* [TASK DETAILS] Begin at the line that holds "How do I perform: Tap" and copy each line exactly until the data below ends, including that last line but no pictures.

* [DATA TO EXAMINE]

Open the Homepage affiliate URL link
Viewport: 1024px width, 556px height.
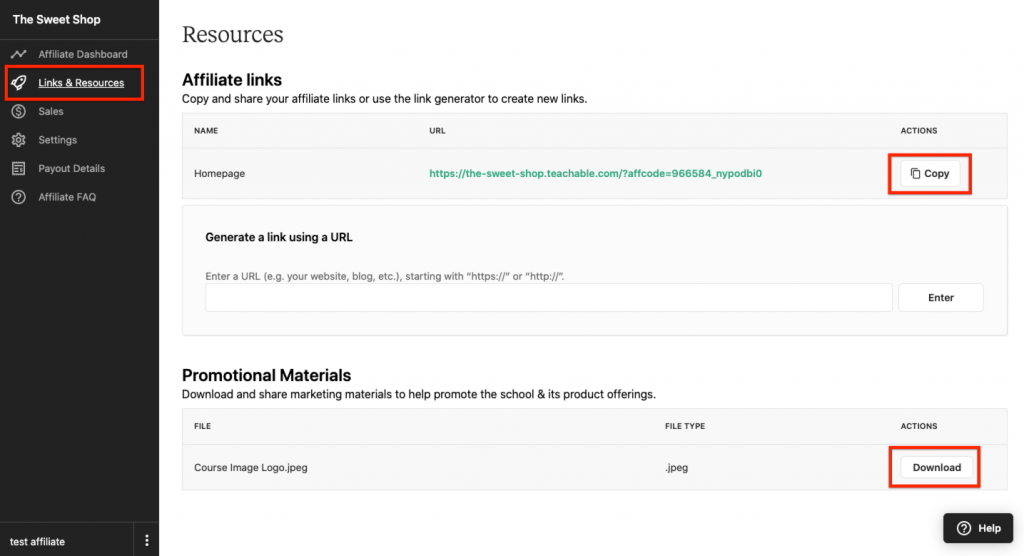[x=596, y=174]
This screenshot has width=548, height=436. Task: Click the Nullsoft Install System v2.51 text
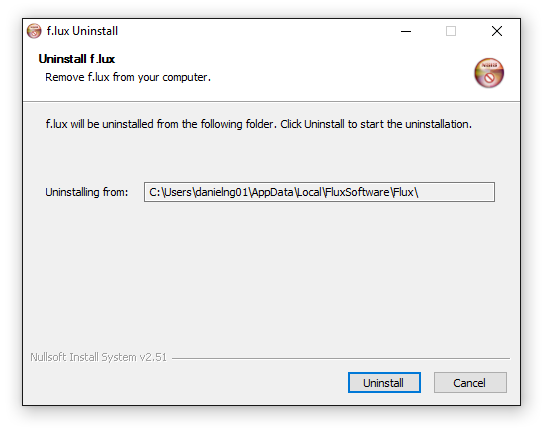(x=99, y=357)
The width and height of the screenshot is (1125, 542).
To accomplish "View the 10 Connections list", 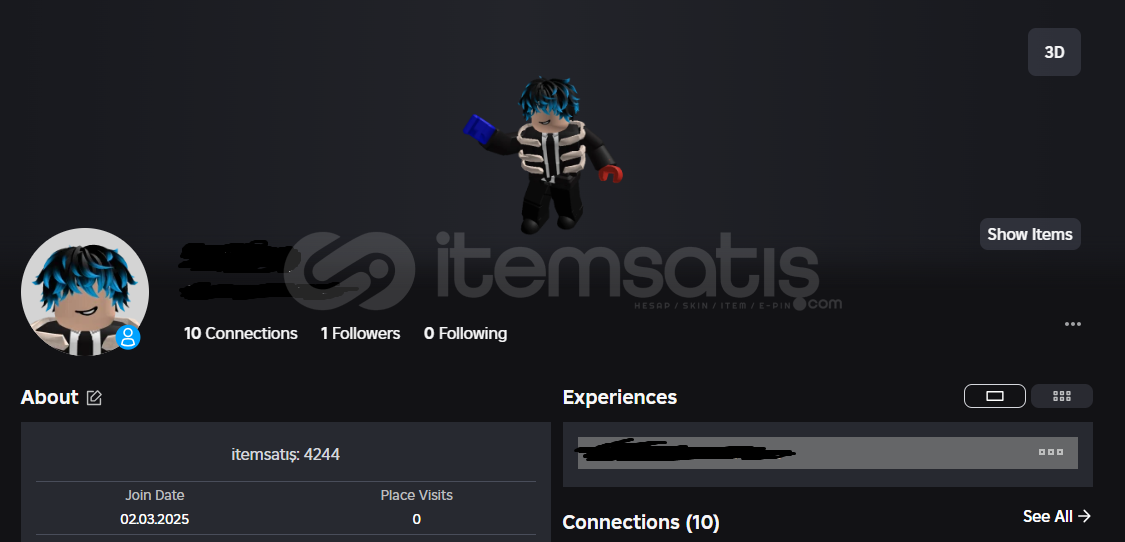I will point(240,333).
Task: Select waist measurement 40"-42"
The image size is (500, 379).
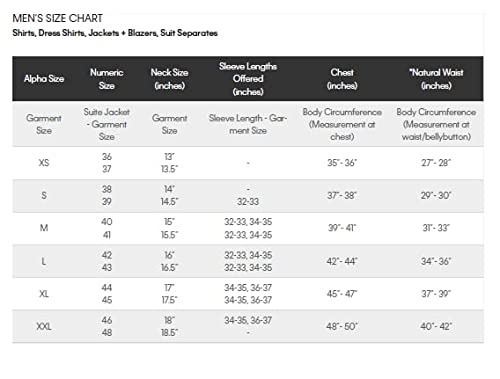Action: click(x=436, y=326)
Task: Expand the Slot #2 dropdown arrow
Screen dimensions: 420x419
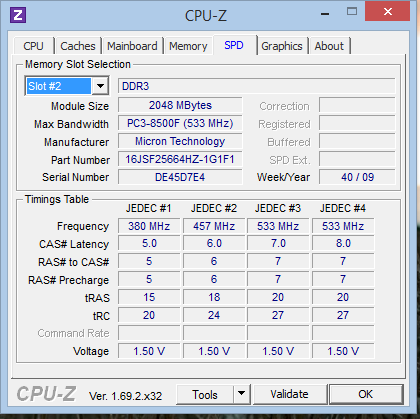Action: (x=100, y=86)
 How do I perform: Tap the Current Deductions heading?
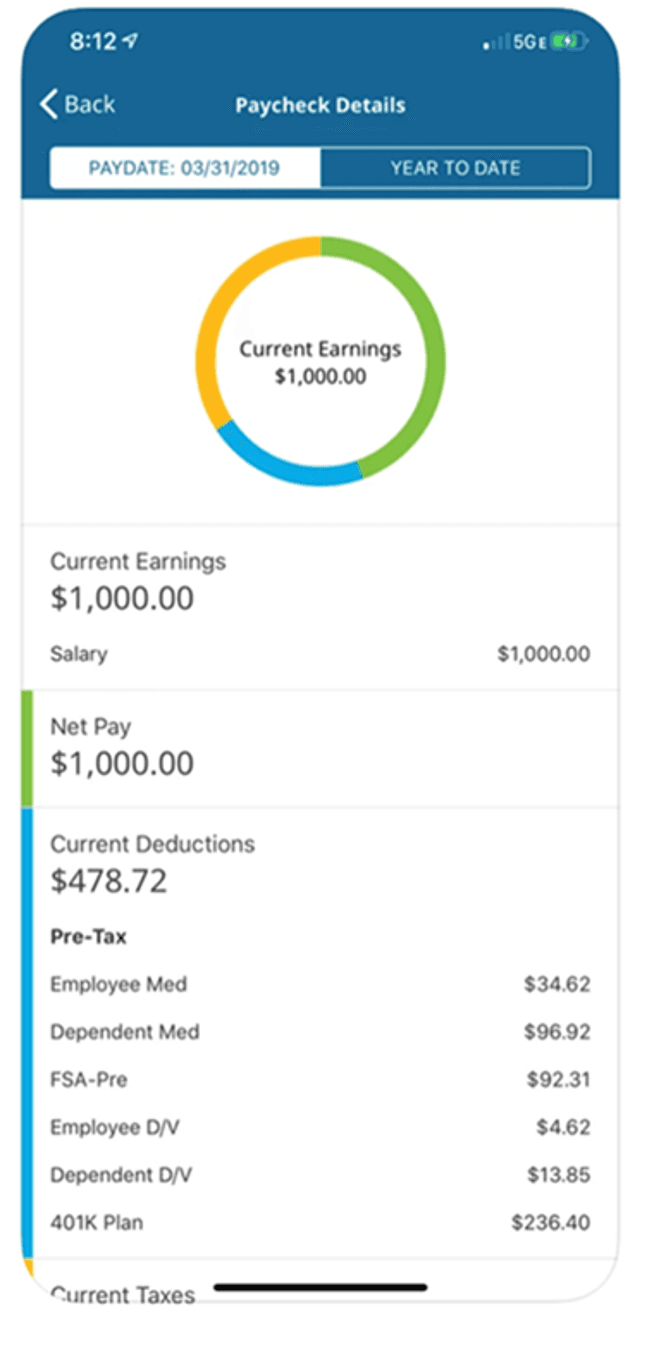click(x=154, y=844)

* [PROBLEM SOLUTION]
 How do I perform: Tap the Current Deductions heading?
click(x=154, y=844)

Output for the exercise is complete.